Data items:
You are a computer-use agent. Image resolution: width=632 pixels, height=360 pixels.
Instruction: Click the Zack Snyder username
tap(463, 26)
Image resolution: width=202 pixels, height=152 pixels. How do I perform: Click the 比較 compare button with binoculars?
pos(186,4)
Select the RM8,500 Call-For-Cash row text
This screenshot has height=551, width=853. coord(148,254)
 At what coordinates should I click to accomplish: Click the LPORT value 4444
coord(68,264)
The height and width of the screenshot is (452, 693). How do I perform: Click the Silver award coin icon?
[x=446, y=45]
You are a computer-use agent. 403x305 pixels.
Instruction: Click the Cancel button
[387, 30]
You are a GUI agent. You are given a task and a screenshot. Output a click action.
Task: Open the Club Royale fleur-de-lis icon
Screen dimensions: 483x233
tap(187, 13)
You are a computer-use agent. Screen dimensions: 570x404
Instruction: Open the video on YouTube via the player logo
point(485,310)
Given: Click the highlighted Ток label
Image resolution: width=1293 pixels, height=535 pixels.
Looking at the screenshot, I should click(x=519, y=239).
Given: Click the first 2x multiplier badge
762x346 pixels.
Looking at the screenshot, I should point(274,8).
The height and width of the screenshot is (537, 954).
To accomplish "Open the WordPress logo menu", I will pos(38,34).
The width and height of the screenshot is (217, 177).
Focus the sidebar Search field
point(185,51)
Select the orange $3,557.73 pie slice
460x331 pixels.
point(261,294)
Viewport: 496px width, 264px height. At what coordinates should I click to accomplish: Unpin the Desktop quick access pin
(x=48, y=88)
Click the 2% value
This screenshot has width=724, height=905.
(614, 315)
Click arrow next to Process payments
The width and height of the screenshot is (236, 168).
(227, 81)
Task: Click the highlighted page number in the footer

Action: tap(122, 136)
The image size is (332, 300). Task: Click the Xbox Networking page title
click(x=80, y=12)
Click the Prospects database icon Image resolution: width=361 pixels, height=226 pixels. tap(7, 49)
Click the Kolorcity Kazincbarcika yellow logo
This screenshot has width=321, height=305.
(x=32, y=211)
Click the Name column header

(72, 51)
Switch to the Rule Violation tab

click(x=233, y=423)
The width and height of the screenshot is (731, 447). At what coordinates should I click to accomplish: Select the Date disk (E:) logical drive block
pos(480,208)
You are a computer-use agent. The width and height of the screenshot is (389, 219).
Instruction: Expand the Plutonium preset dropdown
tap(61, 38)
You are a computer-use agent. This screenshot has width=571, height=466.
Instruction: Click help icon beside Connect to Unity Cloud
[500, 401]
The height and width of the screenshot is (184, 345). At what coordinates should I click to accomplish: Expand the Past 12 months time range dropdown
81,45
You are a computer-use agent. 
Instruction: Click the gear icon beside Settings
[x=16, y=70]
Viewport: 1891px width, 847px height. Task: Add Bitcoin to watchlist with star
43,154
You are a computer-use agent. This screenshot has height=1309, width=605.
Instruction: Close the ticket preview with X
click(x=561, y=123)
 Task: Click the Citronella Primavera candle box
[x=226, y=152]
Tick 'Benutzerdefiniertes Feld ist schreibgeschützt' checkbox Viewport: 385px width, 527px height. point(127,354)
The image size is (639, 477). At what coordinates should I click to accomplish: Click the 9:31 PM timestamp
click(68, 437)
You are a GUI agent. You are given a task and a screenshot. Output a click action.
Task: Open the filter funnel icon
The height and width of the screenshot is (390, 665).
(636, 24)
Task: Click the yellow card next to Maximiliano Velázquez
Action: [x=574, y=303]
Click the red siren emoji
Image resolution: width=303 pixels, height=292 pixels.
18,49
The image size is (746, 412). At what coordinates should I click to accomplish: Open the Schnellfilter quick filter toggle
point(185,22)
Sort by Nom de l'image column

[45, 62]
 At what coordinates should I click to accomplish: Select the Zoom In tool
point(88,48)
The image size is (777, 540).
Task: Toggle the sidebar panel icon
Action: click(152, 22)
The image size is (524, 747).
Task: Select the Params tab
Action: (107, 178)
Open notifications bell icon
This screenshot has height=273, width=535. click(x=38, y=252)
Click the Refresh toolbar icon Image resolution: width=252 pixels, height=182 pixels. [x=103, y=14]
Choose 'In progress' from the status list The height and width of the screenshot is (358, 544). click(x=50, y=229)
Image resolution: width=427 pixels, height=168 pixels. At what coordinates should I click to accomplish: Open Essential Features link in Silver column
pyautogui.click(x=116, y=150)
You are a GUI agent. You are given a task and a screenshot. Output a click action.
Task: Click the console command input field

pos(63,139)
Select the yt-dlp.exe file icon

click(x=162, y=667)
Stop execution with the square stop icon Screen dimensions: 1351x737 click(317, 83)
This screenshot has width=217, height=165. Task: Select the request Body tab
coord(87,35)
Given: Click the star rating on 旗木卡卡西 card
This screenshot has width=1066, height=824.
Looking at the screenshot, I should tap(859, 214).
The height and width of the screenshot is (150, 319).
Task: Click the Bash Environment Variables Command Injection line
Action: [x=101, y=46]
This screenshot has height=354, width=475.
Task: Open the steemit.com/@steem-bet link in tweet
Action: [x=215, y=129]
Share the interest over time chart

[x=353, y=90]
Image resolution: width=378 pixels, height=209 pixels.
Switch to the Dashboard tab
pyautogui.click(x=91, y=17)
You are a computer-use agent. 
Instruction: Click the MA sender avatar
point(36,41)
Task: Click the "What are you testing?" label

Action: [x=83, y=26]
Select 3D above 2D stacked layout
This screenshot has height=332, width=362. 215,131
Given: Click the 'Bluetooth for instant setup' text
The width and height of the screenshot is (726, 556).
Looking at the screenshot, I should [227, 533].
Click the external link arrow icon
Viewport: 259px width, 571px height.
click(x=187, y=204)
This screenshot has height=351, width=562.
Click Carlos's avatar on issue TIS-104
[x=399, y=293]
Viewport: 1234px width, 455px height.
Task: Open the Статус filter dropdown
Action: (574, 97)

TASK INSTRUCTIONS :: With the line holding "Task: Open the Club Royale fleur-de-lis icon" as the first and the line holding "Given: Click the highlighted Ток label" as the last, set down that range of the entries above exactly, and nothing else.

EXERCISE RESPONSE ::
Task: Open the Club Royale fleur-de-lis icon
Screen dimensions: 483x233
tap(187, 13)
You are a computer-use agent. Screen dimensions: 570x404
Instruction: Open the video on YouTube via the player logo
point(485,310)
Given: Click the highlighted Ток label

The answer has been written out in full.